# Data supplied
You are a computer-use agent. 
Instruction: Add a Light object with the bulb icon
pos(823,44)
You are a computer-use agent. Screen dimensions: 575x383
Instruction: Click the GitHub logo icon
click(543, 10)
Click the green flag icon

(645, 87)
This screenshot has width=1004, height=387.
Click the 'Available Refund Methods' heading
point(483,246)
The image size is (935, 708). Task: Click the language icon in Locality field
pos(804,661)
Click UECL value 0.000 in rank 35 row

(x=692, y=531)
--
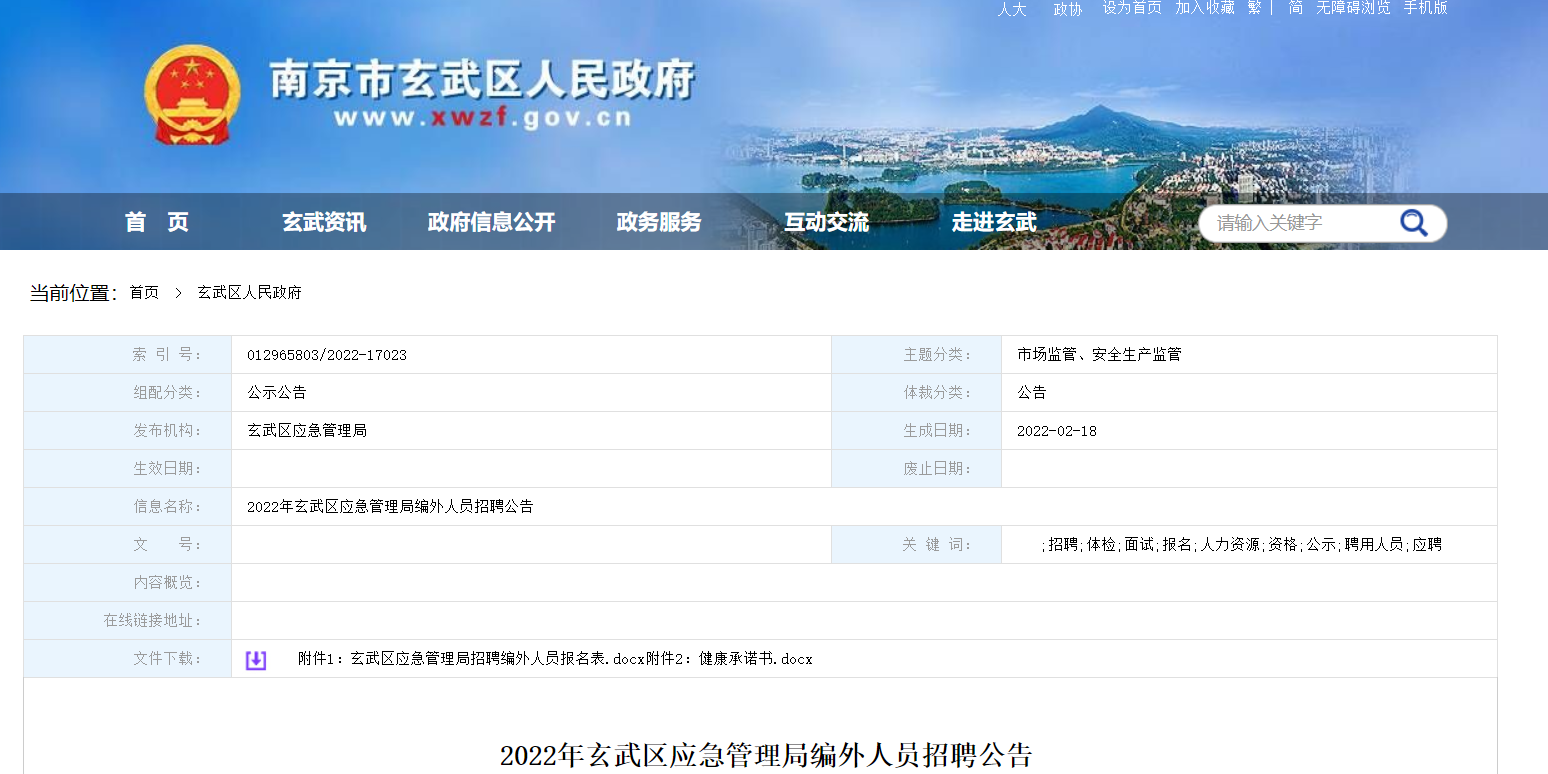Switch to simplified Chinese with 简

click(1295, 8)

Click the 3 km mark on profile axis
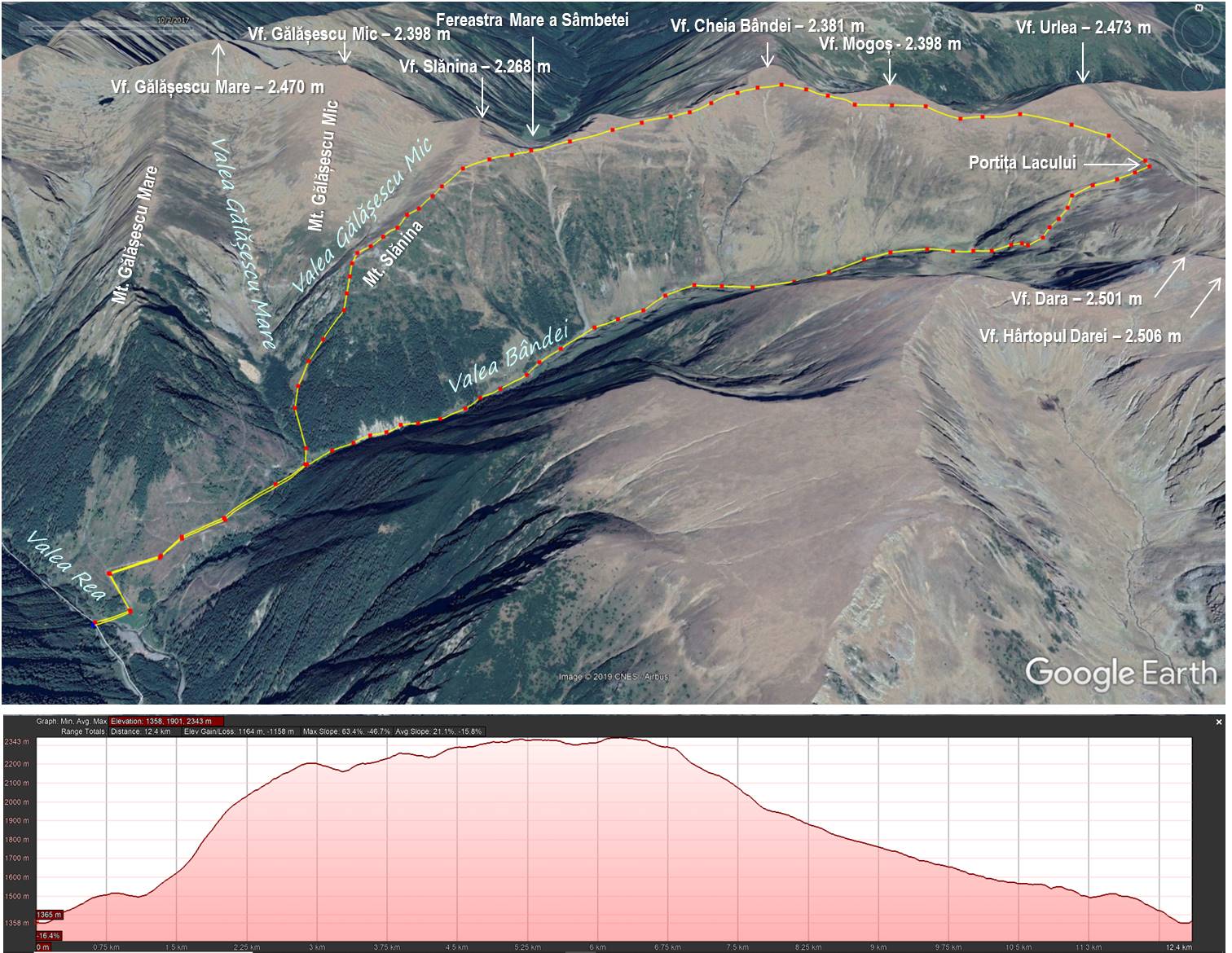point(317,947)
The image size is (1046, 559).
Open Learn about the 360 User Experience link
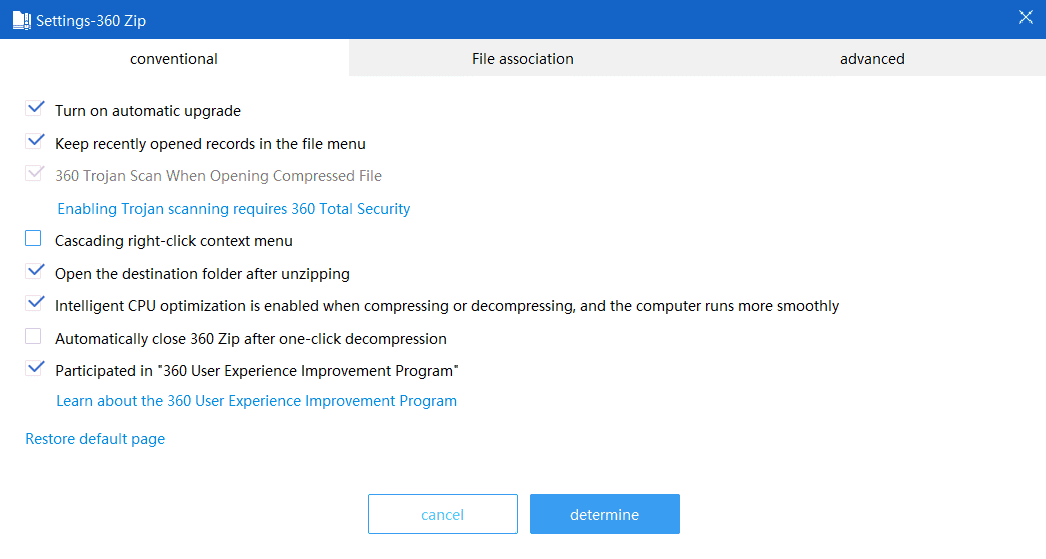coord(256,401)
* * *
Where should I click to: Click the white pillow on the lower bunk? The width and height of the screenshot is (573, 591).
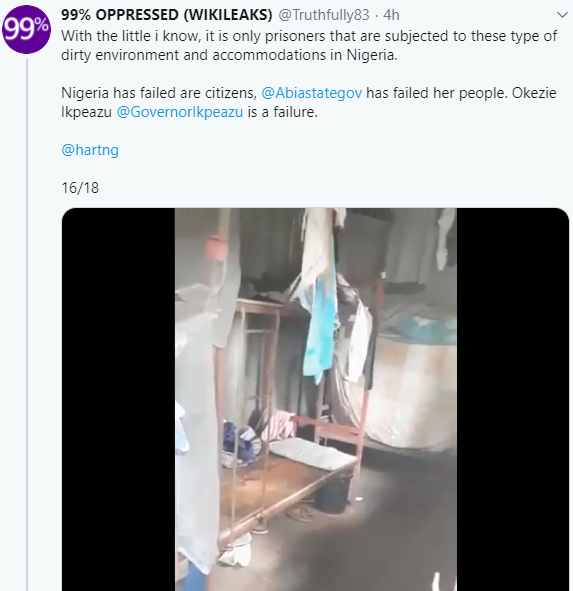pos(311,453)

# What you will do
Return each line in the records that holds the string "agent".

# The completed task
You are a computer-use agent. 
You are a computer-use agent. Screen dimensions: 575x383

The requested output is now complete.